## What you have to do
Omitting all pictures, copy word for word the lines from the line containing "Click the 付款方式 row label" through the final line of the entries.

## Dataset extract
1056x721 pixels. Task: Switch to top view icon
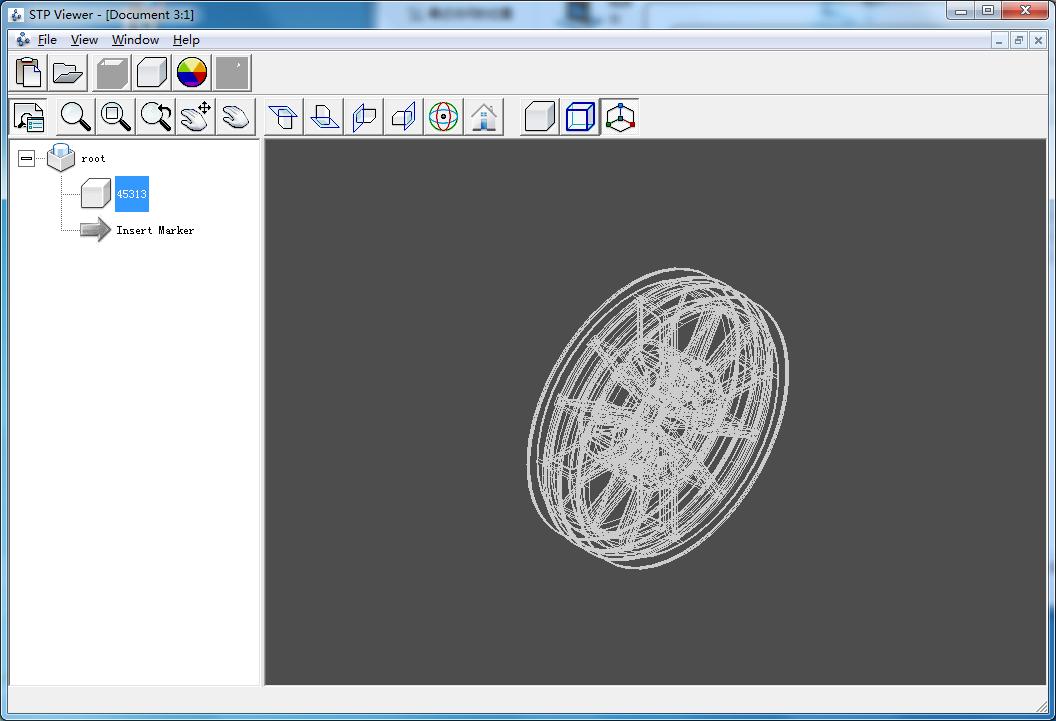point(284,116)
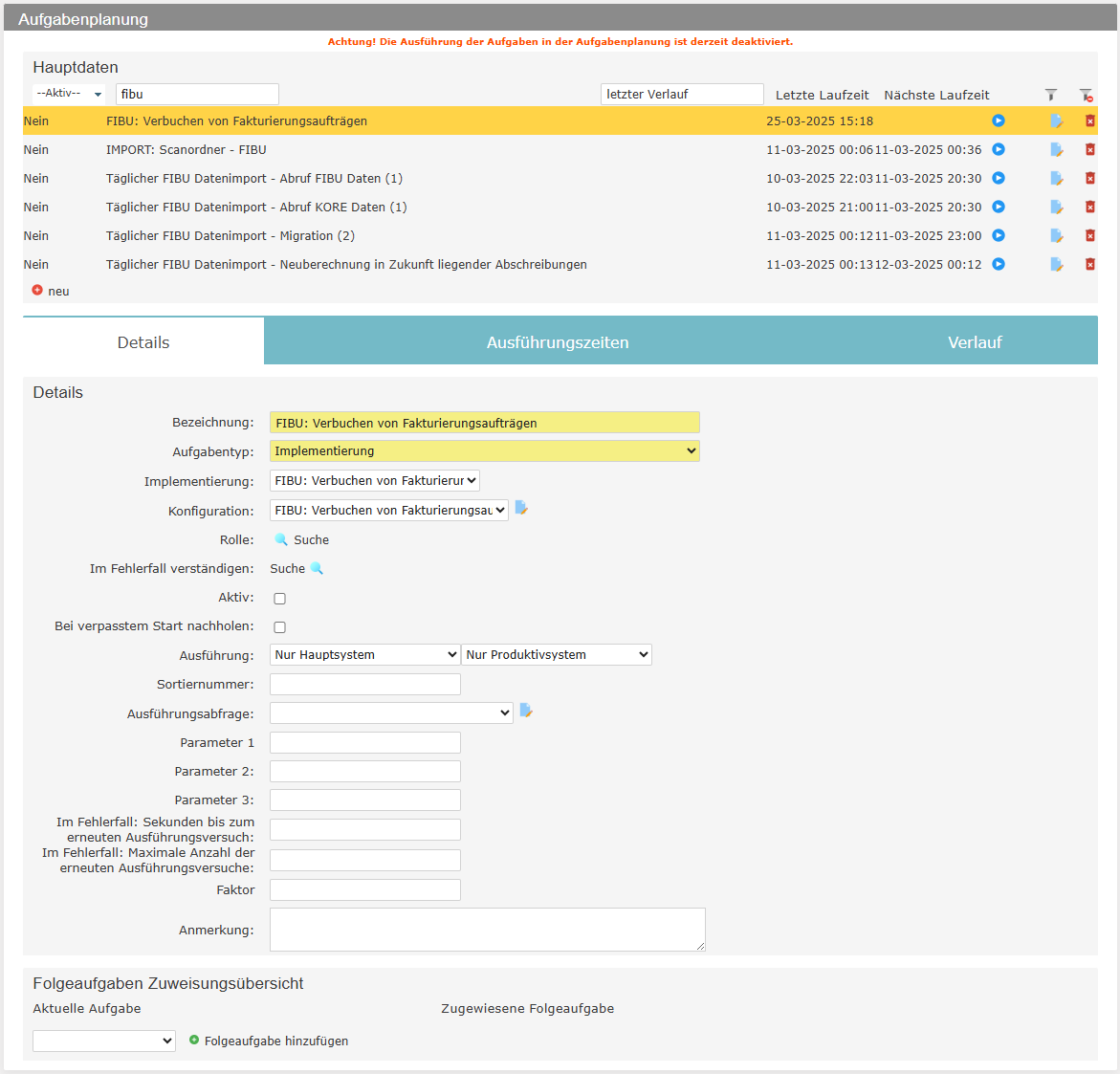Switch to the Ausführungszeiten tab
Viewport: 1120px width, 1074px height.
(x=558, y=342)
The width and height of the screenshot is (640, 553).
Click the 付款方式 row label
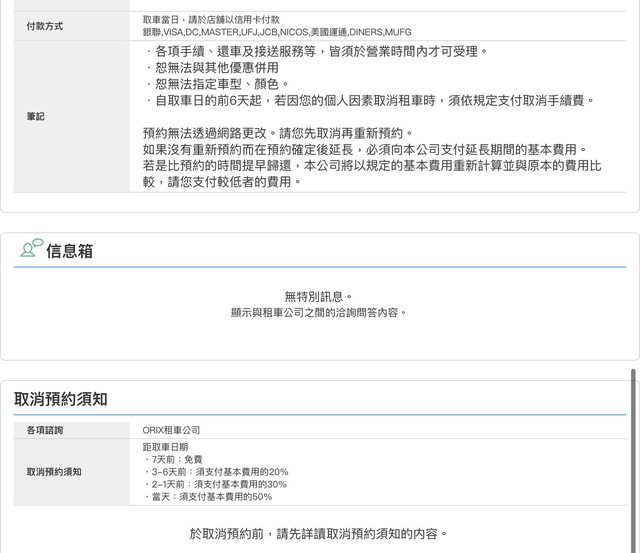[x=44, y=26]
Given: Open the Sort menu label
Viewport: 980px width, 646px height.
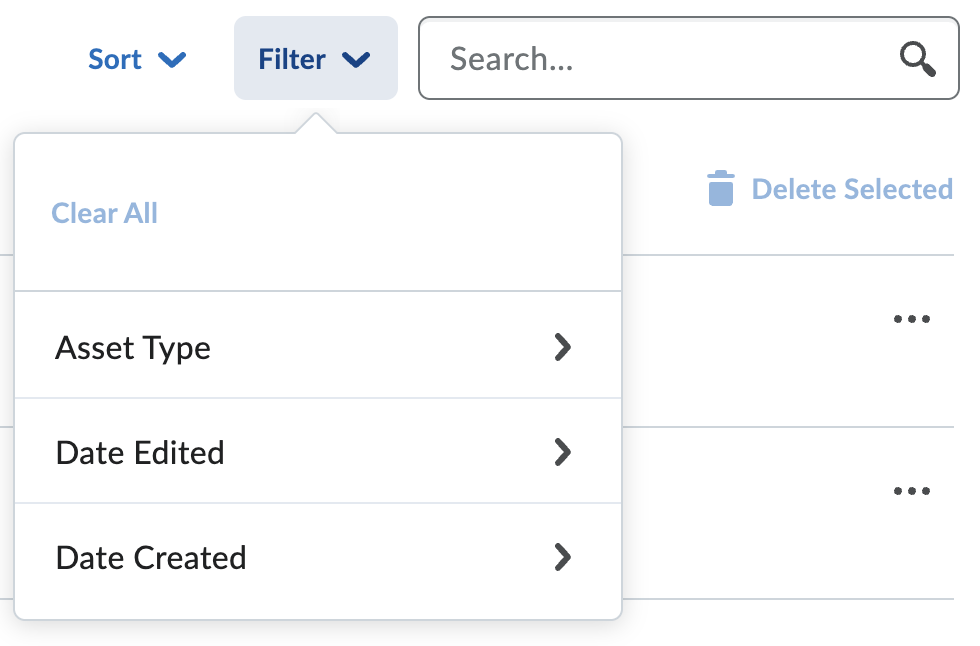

## Response to this exercise
Click the 付款方式 row label
[x=44, y=26]
Given: Open the Sort menu label
Viewport: 980px width, 646px height.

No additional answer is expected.